── PAGE EXTRACT ──

- Born: April 29, 1951 (age 75) Edmond, Oklahoma, U.S.
- Occupations: Author; Playwright; Scholar; Poet;

= LeAnne Howe =

American poet

LeAnne Howe (born April 29, 1951, Choctaw Nation of Oklahoma) is an American author and Eidson Distinguished Professor in the Department of English at the University of Georgia, Athens. She previously taught American Indian Studies and English at the University of Minnesota and at the University of Illinois at Urbana-Champaign.

==Early life and education==
LeAnne Howe was born into a Choctaw family in Edmond, Oklahoma, and attended local schools as a child. She later attended Oklahoma State University, where she majored in English. She is a Choctaw Nation citizen.

Years later, Howe returned to studies, gaining a Master of Fine Arts degree in 2000 in Creative Writing from Vermont College of Norwich University. Over the next few years, she began to shift toward the academic world. She taught, lectured and developed courses in Native American Studies at the University of Iowa and at Carleton College in Northfield, Minnesota.

───
── ROWS ──

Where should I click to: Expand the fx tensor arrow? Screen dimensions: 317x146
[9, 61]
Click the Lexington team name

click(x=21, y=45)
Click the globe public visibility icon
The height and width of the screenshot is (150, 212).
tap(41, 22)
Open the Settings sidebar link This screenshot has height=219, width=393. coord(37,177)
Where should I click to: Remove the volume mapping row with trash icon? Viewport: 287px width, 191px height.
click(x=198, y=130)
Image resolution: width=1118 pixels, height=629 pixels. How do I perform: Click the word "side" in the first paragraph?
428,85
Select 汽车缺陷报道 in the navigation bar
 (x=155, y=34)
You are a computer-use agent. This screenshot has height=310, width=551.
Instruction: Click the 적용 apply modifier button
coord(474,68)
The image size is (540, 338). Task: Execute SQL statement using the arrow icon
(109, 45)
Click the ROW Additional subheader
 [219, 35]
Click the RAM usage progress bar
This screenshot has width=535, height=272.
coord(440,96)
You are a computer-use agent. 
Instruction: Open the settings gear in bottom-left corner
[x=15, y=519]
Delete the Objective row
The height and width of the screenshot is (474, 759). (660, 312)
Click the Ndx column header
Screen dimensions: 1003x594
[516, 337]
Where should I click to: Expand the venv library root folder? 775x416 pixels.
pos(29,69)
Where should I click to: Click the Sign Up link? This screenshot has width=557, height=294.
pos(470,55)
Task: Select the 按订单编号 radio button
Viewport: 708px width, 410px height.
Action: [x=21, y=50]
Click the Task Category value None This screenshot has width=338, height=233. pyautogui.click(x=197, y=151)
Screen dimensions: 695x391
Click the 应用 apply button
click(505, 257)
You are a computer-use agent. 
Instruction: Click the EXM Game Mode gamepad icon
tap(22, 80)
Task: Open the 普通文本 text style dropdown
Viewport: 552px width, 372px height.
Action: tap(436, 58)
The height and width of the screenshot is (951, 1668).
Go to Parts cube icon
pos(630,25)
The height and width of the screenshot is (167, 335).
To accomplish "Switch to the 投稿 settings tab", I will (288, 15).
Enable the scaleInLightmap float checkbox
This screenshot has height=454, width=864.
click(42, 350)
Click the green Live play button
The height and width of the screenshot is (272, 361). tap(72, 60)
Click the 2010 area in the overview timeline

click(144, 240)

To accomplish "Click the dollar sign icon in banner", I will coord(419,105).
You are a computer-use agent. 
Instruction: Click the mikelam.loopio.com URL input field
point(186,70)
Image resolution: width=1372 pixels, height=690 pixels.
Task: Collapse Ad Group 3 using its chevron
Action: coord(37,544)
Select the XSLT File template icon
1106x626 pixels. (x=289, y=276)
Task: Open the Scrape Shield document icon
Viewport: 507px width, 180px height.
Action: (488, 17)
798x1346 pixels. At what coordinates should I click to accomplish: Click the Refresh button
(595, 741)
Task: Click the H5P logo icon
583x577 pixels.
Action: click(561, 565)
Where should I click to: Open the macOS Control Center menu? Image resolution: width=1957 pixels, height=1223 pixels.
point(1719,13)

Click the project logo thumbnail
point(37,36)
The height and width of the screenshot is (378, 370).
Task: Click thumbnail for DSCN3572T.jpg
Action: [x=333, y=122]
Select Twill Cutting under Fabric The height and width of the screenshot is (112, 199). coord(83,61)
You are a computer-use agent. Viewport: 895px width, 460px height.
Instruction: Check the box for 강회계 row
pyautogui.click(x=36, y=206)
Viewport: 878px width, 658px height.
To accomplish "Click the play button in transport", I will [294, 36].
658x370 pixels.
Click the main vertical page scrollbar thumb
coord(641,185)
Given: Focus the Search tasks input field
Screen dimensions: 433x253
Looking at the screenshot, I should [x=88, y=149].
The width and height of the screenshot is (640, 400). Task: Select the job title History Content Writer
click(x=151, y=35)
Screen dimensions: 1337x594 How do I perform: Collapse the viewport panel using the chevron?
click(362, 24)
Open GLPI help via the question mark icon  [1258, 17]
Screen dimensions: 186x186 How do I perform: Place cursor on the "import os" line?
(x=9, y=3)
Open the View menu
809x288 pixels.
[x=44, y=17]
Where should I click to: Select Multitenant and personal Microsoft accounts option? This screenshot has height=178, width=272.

───

REQUIREMENTS:
1. Could you edit the LeAnne Howe biography by writing out the passage from "American poet" up to and including "Illinois at Urbana-Champaign.", with "author" replaced by "writer"?
2. Can you scale the rows from the line with "Image resolution: width=1118" up to and including the line with "coord(474,68)"? Give each of those lines again, requests included, with every click coordinate in the answers multiplied by 0.8 and rounded to a whole number, halves up.

SOLUTION LIST:
1.
American poet

LeAnne Howe (born April 29, 1951, Choctaw Nation of Oklahoma) is an American writer and Eidson Distinguished Professor in the Department of English at the University of Georgia, Athens. She previously taught American Indian Studies and English at the University of Minnesota and at the University of Illinois at Urbana-Champaign.

2.
Image resolution: width=1118 pixels, height=629 pixels. How do I perform: Click the word "side" in the first paragraph?
342,68
Select 汽车缺陷报道 in the navigation bar
 (x=124, y=27)
You are a computer-use agent. This screenshot has height=310, width=551.
Instruction: Click the 적용 apply modifier button
coord(379,54)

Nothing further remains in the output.